An average worker spends 90,000 hours at work over their lifetime. Further, with new technologies coming in, the line between professional and personal is getting blurred and people end up spending more time with their co-workers than with their family and friends. Given the amount of time that colleagues spend time together, workplace relationships have become common. Office relationships have given us people like Bill and Melinda and Barack and Michelle.
Last month McDonald’s announced that CEO Steve Easterbrook was ousted for engaging in a consensual relationship with an employee. In an email to employees, Easterbrook acknowledged he had a relationship with an employee and said it was a mistake. “Given the values of the company, I agree with the board that it is time for me to move on,” Easterbrook said in the email.
Another event that grabbed the headlines was of Democratic congresswoman Katie Hill who resigned after her own consensual affair was revealed.
The ban on romantic relationships at workplaces has become prevalent since the #MeToo movements have grabbed attention worldwide. However, do steps like forbidding a consensual romantic relationship really work to prevent workplace harassment?
According to Marianne Cooper, Ph.D., a sociologist at the VMware Women's Leadership Innovation Lab at Stanford University, “A no-dating policy in the workplace cements in people’s minds that this is about sexual desire. But it is sexual harassment that is about people abusing their power. It is not, ‘I asked her out.’ When companies get stuck there, they’re not addressing the real problem.”
The birth of a policy like this stems from an assumption that those women don’t know the difference between an unwanted sexual advance from an office mate and a consensual relationship with a coworker.
These bans can also come up with a false narrative that any type of fraternizing with a woman at the office is risky. In 2019, 27 percent of men avoided one-on-one meetings with female colleagues, which is an excellent way for women to get left behind at work.
In fact, according to a survey done by Cosmopolitan, where they asked more than 800 women aged between the ages of 18 and 35 how they view love on the job. Eighty-four percent were totally down to date someone at their company as long as they’re not on the same team.
The last few years have been difficult for top league CEOs who were ousted not for their performance but for ethical disputes and getting into romantic and sexual relationships. For example, Brian Krzanich, Intel Chief Executive, was asked to leave when he was found to be having an extramarital affair with a subordinate. As earlier quoted, Esterbrook also indulged in dating with a colleague at a junior level.

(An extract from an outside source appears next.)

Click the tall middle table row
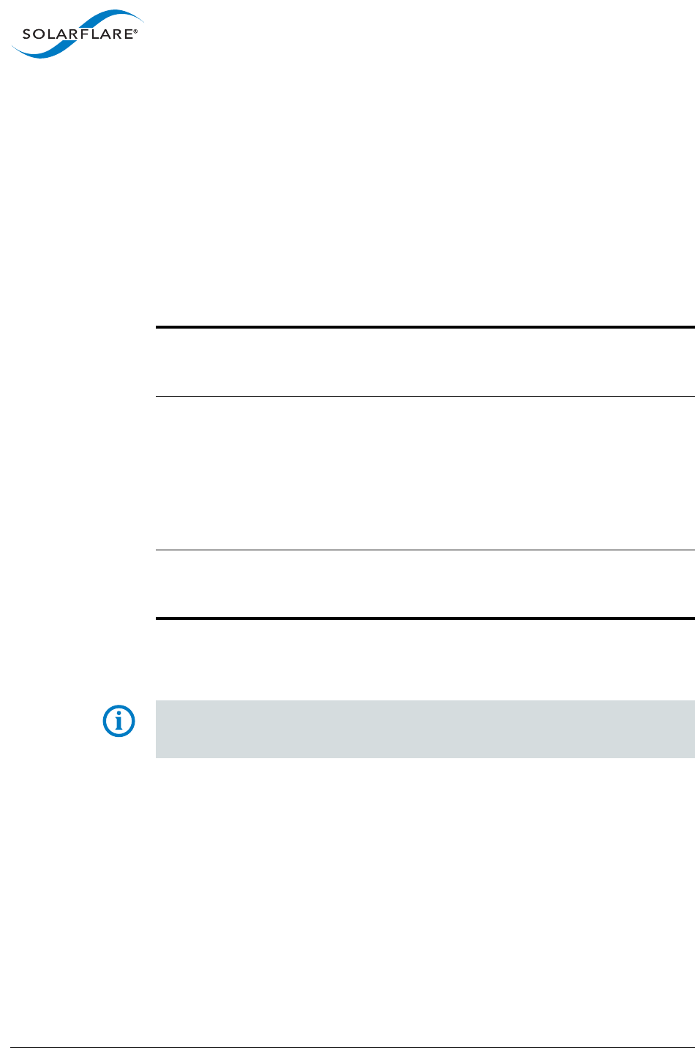Viewport: 695px width, 1048px height. point(424,473)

One of the reasons for framing this policy around the pact that forbids C-suite level executives to develop a relationship with junior employees can be understood from the incident where Best Buy’s CEO was fired for a relationship with a 29-year-old employee. According to reports it was found that his favoritism towards “concerned person” diluted her supervisor’s ability to manage her.
The challenges with workplace relationships
According to a survey conducted by XpertHR on workplace relationships, it was found that the key challenges for employers to bar any kind of relationship are:
- Complaints of favoritism from co-workers: When employees perceive that there is favoritism in how they are treated by management, a sense of unfairness creeps in. It raises the question, “Why didn’t I get that project/promotion/corner office?” This brings down company morale because favoritism is understood to mean that no matter what you do, your efforts won’t be rewarded if you’re not one of the favored few.
- Bullying or unpleasant behavior between employees: Often employees who get into a relationship or share family bonds are bullied and mocked for getting professional advances even if that is not a case. We need to be mindful that while these relationships can impact the morale of employees who feel their potential is being overlooked, it can also impact employees being in relationship with an influential person as they got often blamed for sharing a relationship but never being praised for their capabilities that they bring to work and business.
- Couple’s productivity decreasing: Relationships often include fights and sometimes end on a bad note and impact both personal and professional life. It is easy to get distracted from work because of depression, anxiety, and simply seeing your new ex at work and overanalyzing communications—or miscommunications. In such a scenario it gets obvious that office productivity will fail under any negative circumstance, especially when both parties in a failed romance work at the same office.
- Claims of sexual harassment: The whole idea about framing policies around “not dating employees/co-workers” is eliminating workplace harassment. However, a different lens to look at the entire situation can also be reducing the fake allegations around harassment. According to various incidents that got highlighted during the #MeToo movement, there were certain cases got highlighted where colleagues under the rage have made false allegations of sexual harassment.
While there may be enough reasons to avoid workplace romance binding it to eliminating sexual harassment and favoritism at the workplace, there still lie some points which require deliberation from employers and HR. Are these policies really solving the issues of sexual harassment at the workplace? Also, this raises debate over how much power over employees wants to give their employers on their private lives. While Easterbrook got dismissed on the grounds of violating company policy, the specifics about that policy have not been released. Even without knowing the details, the fusion of romance with harassment is bizarre, given how more than 80 percent of people report meeting a romantic partner through work.